Re: [PATCH v2 1/2] x86/msr: Carry on after a non-"safe" MSR access fails without !panic_on_oops

From: Ingo Molnar
Date: Sat Mar 12 2016 - 11:03:01 EST



* Andy Lutomirski <luto@xxxxxxxxxxxxxx> wrote:

> On Thu, Oct 1, 2015 at 12:15 AM, Ingo Molnar <mingo@xxxxxxxxxx> wrote:
> >
> > * Andy Lutomirski <luto@xxxxxxxxxxxxxx> wrote:
> >
> >> > These could still be open coded in an inlined fashion, like the scheduler usage.
> >>
> >> We could have a raw_rdmsr for those.
> >>
> >> OTOH, I'm still not 100% convinced that this warn-but-don't-die behavior is
> >> worth the effort. This isn't a frequent source of bugs to my knowledge, and we
> >> don't try to recover from incorrect cr writes, out-of-bounds MMIO, etc, so do we
> >> really gain much by rigging a recovery mechanism for rdmsr and wrmsr failures
> >> for code that doesn't use the _safe variants?
> >
> > It's just the general principle really: don't crash the kernel on bootup.
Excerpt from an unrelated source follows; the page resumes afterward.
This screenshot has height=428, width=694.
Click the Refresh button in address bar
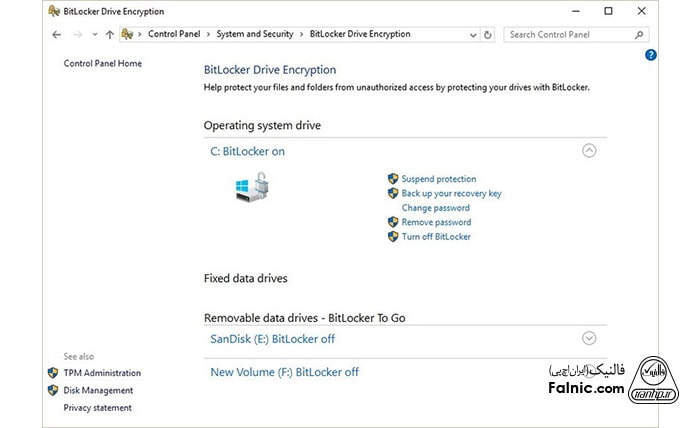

There's
> > few things more user hostile than that.
> >
> > Also, this would maintain the status quo: since we now (accidentally) don't crash
> > the kernel on distro kernels (but silently and unsafely ignore the faulting
> > instruction), we should not regress that behavior (by adding the chance to crash
> > again), but improve upon it.
>
> Just a heads up: the extable improvements in tip:ras/core make it
> straightforward to get the best of all worlds: explicit failure
> handling (written in C!), no fast path overhead whatsoever, and no new
> garbage in the exception handlers.

I _knew_ I should have merged them into tip:x86/mm, not tip:ras/core ;-)

I had a quick look at your new MSR series and I'm very happy with that direction!

Thanks,

Ingo